● **Task description**
In the records below, find the line containing "You are a computer-use agent." and repeat it and every line after it exactly, without pictures.

[Stored items]

+ + + + + + +

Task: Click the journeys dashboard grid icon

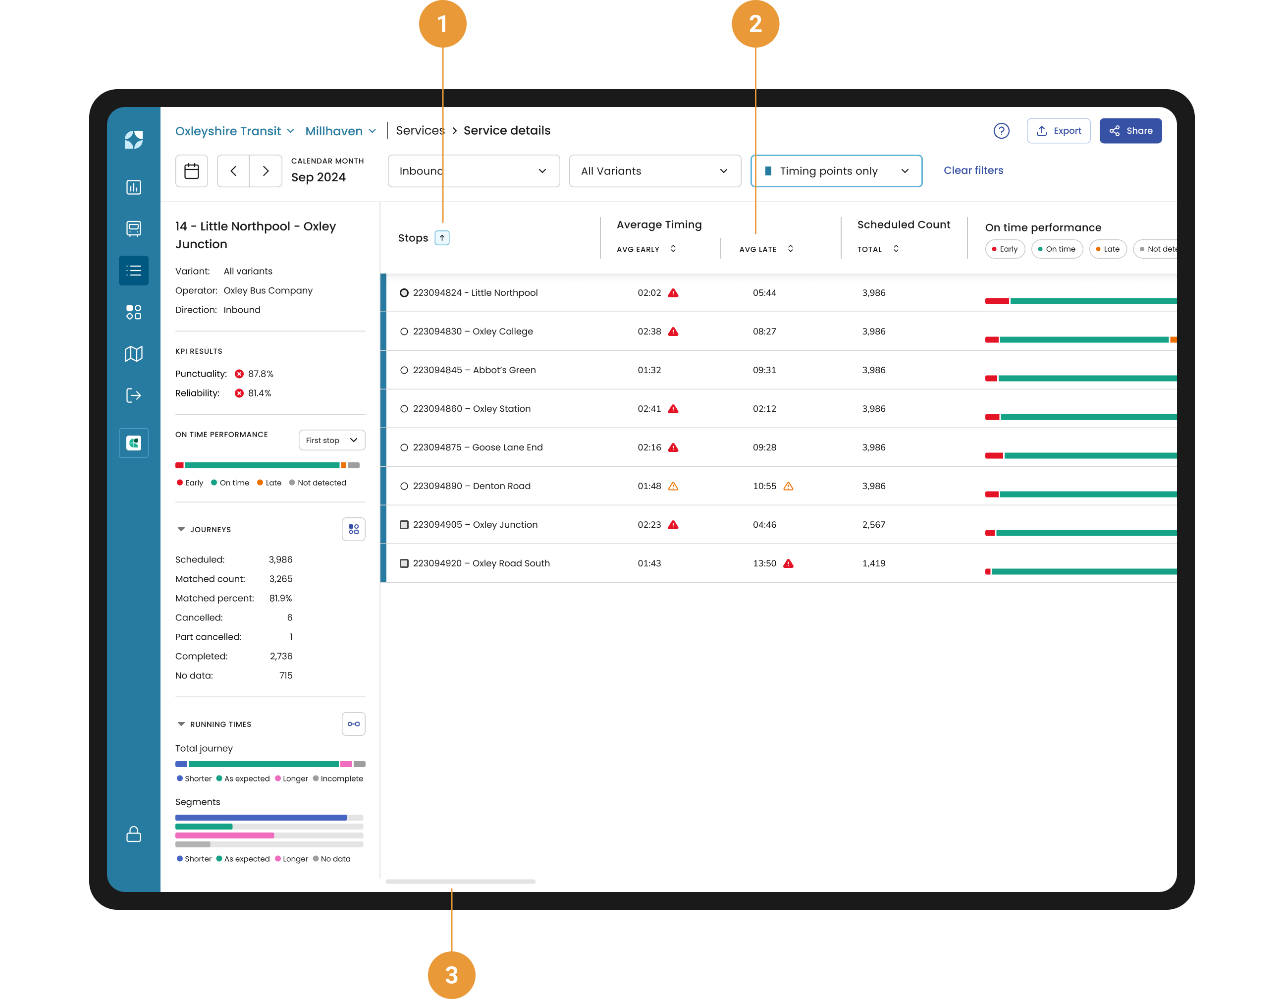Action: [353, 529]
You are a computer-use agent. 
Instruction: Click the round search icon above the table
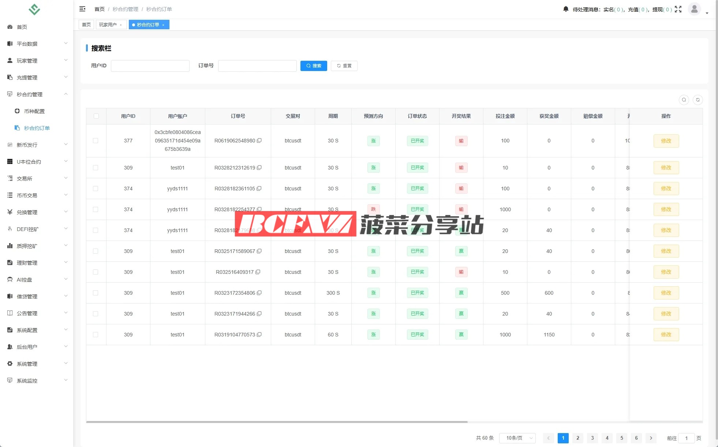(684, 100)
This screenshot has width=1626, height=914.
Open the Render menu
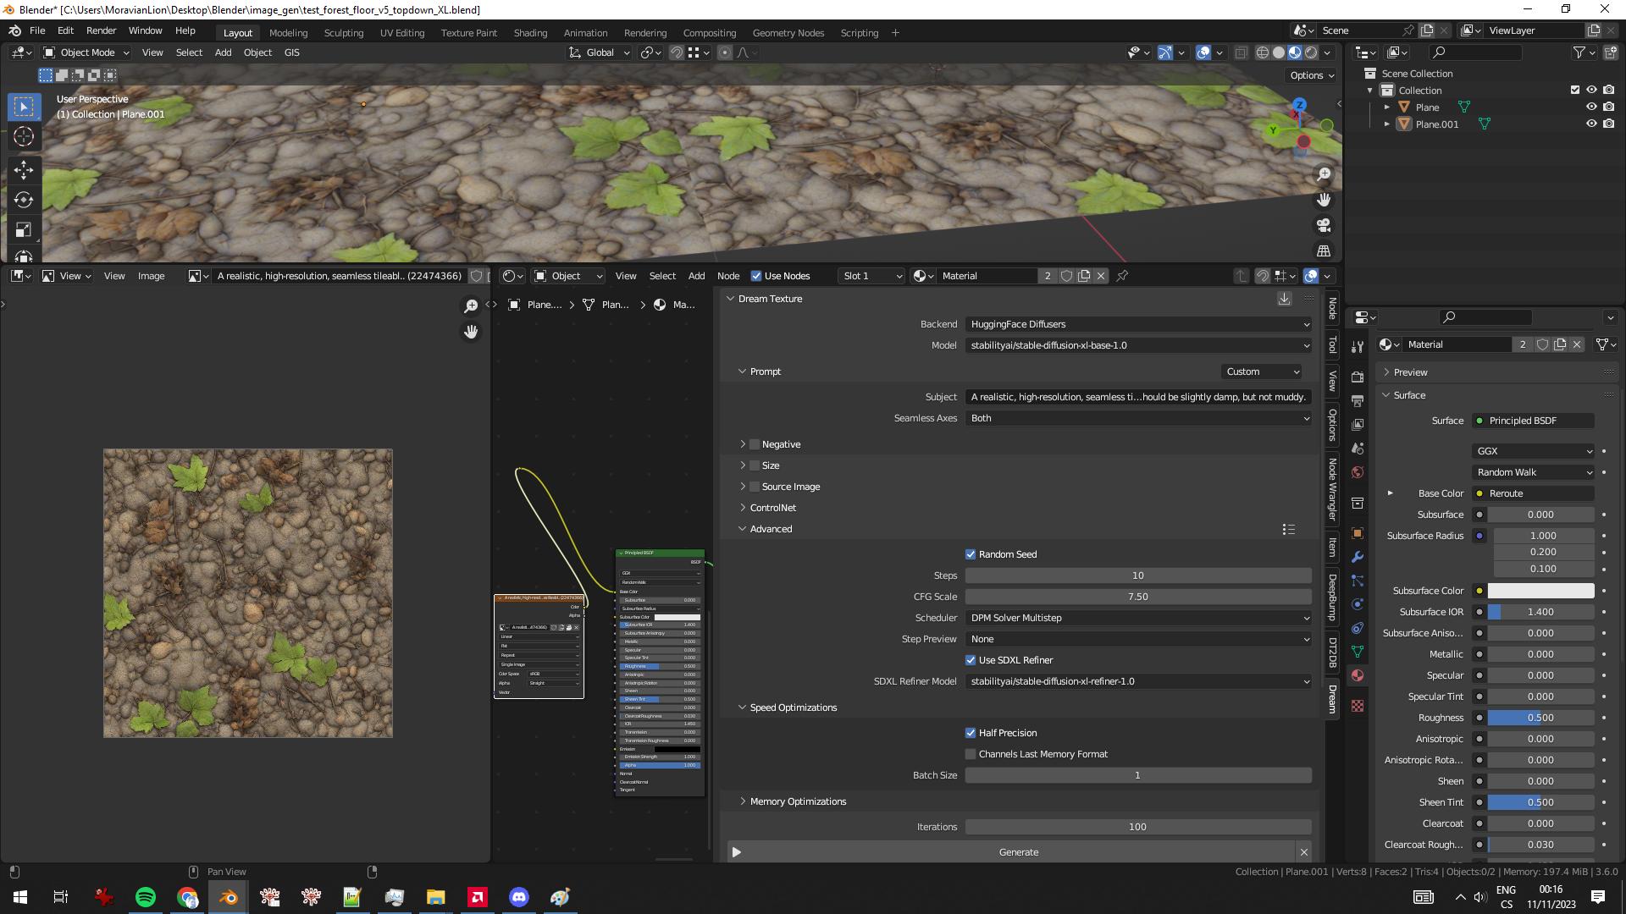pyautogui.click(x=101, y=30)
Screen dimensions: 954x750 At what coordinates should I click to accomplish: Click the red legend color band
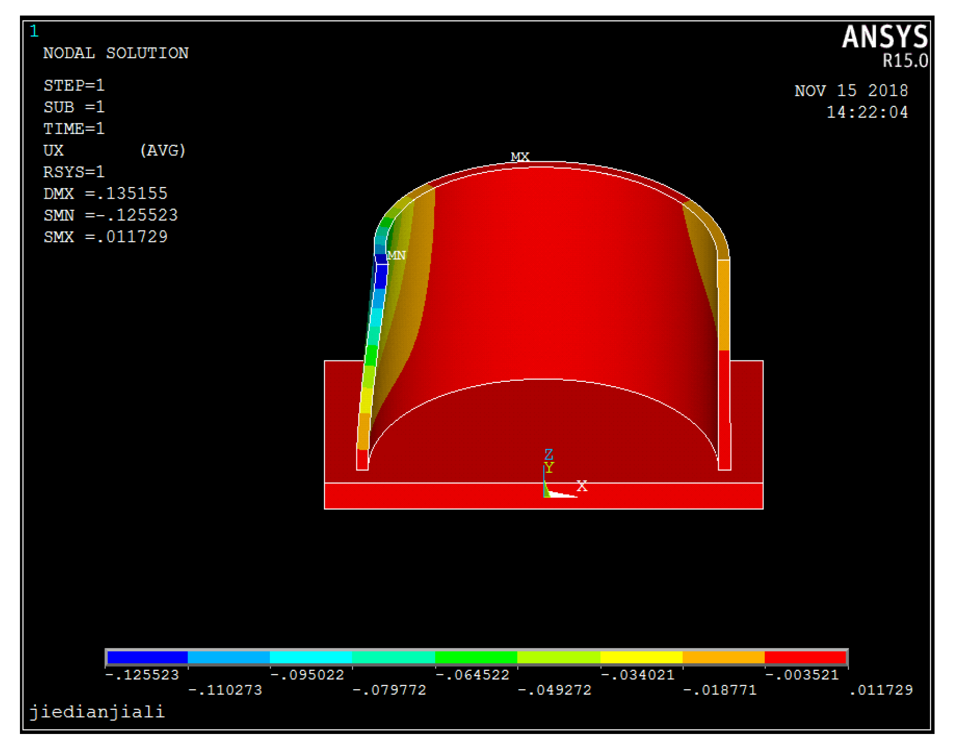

+ + + + + + +

● **Answer**
You are a computer-use agent. 
Instruction: Click the round search icon above the table
(684, 100)
This screenshot has width=1626, height=914.
Open the Render menu
pyautogui.click(x=101, y=30)
Screen dimensions: 954x750 At what coordinates should I click to accomplish: Click the red legend color band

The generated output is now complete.